** THE TASK **
Can you duplicate these records line for line, changing nothing?
____
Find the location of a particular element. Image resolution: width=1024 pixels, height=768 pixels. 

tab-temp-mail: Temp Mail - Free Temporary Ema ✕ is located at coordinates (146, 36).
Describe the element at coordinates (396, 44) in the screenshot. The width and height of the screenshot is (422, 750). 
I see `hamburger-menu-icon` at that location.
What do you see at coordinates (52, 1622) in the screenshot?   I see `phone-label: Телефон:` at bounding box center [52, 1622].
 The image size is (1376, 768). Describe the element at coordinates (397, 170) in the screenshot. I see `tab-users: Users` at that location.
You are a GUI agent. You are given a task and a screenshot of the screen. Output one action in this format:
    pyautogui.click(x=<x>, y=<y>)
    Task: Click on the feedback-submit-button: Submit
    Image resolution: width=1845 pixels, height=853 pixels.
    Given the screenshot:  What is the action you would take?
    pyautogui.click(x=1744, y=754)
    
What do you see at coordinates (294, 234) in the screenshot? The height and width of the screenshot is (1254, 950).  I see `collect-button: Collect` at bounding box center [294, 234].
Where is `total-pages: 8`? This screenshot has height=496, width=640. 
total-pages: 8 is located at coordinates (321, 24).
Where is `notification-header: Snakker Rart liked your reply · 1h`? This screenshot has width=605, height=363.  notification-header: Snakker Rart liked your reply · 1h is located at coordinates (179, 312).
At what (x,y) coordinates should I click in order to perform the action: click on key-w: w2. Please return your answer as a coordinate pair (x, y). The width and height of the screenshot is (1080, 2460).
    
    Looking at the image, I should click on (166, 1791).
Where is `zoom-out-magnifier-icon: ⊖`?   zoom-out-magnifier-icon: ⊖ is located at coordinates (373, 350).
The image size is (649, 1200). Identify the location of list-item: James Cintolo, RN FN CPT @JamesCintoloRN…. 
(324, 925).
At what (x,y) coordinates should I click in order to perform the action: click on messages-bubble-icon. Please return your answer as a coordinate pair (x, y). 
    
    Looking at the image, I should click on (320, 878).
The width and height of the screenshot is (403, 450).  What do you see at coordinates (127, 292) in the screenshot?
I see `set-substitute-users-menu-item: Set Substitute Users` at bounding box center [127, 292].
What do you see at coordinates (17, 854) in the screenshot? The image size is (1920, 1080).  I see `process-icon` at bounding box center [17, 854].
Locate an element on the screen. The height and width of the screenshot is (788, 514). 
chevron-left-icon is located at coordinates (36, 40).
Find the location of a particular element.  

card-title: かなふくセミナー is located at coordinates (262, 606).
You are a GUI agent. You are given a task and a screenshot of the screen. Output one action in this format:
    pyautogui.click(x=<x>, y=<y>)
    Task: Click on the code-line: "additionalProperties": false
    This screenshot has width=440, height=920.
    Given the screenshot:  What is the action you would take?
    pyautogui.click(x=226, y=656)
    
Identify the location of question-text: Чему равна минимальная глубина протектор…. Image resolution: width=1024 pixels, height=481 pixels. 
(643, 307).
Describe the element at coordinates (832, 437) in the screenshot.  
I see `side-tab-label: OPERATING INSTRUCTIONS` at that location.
____
** YOUR SOLUTION **
Find the location of a particular element. Image resolution: width=1024 pixels, height=768 pixels. 

tab-temp-mail: Temp Mail - Free Temporary Ema ✕ is located at coordinates (146, 36).
Describe the element at coordinates (396, 44) in the screenshot. The width and height of the screenshot is (422, 750). 
I see `hamburger-menu-icon` at that location.
What do you see at coordinates (52, 1622) in the screenshot?   I see `phone-label: Телефон:` at bounding box center [52, 1622].
 The image size is (1376, 768). Describe the element at coordinates (397, 170) in the screenshot. I see `tab-users: Users` at that location.
You are a GUI agent. You are given a task and a screenshot of the screen. Output one action in this format:
    pyautogui.click(x=<x>, y=<y>)
    Task: Click on the feedback-submit-button: Submit
    Image resolution: width=1845 pixels, height=853 pixels.
    Given the screenshot:  What is the action you would take?
    pyautogui.click(x=1744, y=754)
    
What do you see at coordinates (294, 234) in the screenshot? The height and width of the screenshot is (1254, 950).  I see `collect-button: Collect` at bounding box center [294, 234].
Where is `total-pages: 8`? This screenshot has height=496, width=640. 
total-pages: 8 is located at coordinates (321, 24).
Where is `notification-header: Snakker Rart liked your reply · 1h`? This screenshot has width=605, height=363.  notification-header: Snakker Rart liked your reply · 1h is located at coordinates (179, 312).
At what (x,y) coordinates should I click in order to perform the action: click on key-w: w2. Please return your answer as a coordinate pair (x, y). The width and height of the screenshot is (1080, 2460).
    
    Looking at the image, I should click on (166, 1791).
Where is `zoom-out-magnifier-icon: ⊖`?   zoom-out-magnifier-icon: ⊖ is located at coordinates (373, 350).
The image size is (649, 1200). Identify the location of list-item: James Cintolo, RN FN CPT @JamesCintoloRN…. 
(324, 925).
At what (x,y) coordinates should I click in order to perform the action: click on messages-bubble-icon. Please return your answer as a coordinate pair (x, y). 
    
    Looking at the image, I should click on (320, 878).
The width and height of the screenshot is (403, 450).  What do you see at coordinates (127, 292) in the screenshot?
I see `set-substitute-users-menu-item: Set Substitute Users` at bounding box center [127, 292].
What do you see at coordinates (17, 854) in the screenshot? The image size is (1920, 1080).  I see `process-icon` at bounding box center [17, 854].
Locate an element on the screen. The height and width of the screenshot is (788, 514). 
chevron-left-icon is located at coordinates (36, 40).
Find the location of a particular element.  

card-title: かなふくセミナー is located at coordinates (262, 606).
You are a GUI agent. You are given a task and a screenshot of the screen. Output one action in this format:
    pyautogui.click(x=<x>, y=<y>)
    Task: Click on the code-line: "additionalProperties": false
    This screenshot has width=440, height=920.
    Given the screenshot:  What is the action you would take?
    pyautogui.click(x=226, y=656)
    
Identify the location of question-text: Чему равна минимальная глубина протектор…. Image resolution: width=1024 pixels, height=481 pixels. 
(643, 307).
Describe the element at coordinates (832, 437) in the screenshot.  
I see `side-tab-label: OPERATING INSTRUCTIONS` at that location.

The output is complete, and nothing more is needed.